Task instructions →
Look for the word "computer" in the data below, and copy every line that holds it.
Supplied information: Begin
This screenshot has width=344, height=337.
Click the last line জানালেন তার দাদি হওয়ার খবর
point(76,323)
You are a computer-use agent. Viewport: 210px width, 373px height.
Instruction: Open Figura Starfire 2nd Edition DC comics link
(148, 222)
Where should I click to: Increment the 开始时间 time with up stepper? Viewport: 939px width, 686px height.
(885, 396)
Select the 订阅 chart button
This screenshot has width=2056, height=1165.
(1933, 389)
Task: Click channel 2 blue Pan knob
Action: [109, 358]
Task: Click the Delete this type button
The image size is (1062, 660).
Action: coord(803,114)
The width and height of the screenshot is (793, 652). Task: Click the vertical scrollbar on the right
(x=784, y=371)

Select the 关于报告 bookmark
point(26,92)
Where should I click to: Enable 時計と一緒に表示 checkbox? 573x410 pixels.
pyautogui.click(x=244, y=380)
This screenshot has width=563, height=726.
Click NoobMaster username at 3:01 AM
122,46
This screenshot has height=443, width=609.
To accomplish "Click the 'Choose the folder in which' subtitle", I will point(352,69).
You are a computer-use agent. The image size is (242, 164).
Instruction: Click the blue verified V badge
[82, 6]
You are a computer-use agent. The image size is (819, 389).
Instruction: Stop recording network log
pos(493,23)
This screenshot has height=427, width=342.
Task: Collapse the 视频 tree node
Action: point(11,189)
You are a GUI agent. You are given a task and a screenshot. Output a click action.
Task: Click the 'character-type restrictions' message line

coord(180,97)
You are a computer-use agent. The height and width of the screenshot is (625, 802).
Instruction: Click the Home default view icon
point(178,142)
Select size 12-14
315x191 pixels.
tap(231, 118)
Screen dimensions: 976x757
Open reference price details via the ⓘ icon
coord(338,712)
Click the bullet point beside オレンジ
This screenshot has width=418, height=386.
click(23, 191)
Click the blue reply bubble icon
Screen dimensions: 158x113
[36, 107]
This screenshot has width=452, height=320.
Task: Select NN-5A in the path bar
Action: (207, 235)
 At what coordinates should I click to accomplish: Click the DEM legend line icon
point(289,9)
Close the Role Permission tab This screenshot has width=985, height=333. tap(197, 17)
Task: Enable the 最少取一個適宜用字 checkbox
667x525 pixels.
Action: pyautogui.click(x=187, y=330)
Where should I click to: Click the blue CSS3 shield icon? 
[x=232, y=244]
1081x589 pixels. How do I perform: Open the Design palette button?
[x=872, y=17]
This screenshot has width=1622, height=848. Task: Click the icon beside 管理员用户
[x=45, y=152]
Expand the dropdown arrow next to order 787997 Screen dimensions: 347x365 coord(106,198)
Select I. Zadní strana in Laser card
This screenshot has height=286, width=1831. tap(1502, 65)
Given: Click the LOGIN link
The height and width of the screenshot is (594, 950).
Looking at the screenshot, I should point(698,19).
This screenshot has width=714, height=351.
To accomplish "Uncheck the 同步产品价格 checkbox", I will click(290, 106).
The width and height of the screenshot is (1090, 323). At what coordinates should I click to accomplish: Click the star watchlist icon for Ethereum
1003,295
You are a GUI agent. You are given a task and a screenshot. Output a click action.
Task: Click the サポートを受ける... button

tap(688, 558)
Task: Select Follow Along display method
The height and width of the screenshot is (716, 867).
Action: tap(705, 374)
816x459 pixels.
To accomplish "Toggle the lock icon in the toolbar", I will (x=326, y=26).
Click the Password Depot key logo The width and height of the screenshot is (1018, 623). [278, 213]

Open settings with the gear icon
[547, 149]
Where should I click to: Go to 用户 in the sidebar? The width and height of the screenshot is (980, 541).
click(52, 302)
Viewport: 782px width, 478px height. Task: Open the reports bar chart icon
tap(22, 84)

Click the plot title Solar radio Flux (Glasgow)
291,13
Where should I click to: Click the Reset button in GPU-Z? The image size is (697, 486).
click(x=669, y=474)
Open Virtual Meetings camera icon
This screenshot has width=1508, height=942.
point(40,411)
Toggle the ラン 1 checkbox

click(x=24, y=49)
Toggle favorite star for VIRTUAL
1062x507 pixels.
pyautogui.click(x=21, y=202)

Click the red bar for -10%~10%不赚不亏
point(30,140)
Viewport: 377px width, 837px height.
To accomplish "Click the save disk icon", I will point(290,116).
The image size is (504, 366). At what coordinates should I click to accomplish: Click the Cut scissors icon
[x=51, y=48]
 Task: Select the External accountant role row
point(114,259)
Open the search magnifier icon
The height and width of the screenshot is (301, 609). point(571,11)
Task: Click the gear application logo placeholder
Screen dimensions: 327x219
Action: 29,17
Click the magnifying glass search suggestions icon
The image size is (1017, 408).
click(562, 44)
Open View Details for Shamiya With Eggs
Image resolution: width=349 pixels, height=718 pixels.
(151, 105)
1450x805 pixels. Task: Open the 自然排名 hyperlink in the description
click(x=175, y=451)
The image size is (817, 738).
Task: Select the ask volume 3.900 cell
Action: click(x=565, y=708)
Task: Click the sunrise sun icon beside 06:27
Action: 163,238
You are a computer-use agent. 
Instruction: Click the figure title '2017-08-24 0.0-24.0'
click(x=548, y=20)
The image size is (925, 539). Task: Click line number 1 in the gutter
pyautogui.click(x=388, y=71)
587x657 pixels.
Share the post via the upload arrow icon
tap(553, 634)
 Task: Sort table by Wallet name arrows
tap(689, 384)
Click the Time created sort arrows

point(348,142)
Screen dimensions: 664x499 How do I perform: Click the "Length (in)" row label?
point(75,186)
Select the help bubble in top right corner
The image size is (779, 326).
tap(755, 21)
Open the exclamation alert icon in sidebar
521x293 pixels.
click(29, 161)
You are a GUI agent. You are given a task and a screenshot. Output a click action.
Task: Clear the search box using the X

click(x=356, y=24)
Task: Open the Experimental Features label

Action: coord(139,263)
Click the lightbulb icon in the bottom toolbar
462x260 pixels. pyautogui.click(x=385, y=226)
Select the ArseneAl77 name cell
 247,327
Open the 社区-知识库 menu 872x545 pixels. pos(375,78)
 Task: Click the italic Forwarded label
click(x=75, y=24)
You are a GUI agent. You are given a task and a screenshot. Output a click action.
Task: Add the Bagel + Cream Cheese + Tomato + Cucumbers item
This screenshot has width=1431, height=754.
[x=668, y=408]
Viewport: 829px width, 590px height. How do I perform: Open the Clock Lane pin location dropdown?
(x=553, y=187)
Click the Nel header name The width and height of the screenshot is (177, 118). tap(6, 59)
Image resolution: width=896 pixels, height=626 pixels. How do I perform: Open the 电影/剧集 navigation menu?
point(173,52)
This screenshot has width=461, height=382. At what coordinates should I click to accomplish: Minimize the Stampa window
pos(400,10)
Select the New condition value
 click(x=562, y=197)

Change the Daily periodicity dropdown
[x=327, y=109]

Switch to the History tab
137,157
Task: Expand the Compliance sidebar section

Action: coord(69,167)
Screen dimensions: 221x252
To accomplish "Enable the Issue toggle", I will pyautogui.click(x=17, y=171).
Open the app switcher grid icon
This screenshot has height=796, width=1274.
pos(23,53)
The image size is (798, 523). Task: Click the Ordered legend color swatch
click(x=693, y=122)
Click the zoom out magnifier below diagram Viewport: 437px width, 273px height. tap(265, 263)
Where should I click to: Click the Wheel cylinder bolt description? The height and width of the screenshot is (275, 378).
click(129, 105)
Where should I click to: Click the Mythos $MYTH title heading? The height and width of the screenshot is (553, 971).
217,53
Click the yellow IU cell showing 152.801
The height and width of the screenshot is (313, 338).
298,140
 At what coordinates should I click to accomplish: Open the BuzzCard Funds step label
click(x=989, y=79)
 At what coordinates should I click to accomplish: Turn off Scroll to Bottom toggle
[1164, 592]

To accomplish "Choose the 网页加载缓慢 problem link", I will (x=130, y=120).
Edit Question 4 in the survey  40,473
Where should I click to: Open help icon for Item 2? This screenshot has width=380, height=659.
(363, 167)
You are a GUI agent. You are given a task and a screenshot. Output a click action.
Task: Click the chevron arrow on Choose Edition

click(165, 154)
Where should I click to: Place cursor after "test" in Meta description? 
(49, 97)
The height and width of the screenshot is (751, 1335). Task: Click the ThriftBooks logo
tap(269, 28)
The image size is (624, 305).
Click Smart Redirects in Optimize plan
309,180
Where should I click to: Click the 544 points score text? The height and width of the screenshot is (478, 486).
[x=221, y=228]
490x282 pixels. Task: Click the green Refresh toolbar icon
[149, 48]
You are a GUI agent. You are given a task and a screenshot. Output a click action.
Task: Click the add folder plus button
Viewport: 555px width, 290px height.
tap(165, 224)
Supplied information: End
Exercise response →
You are a computer-use agent. Viewport: 210px width, 373px height.
You are a computer-use agent. The image size is (242, 164).
You are a computer-use agent. The image size is (819, 389).
You are a computer-use agent. The height and width of the screenshot is (625, 802).
You are a computer-use agent. 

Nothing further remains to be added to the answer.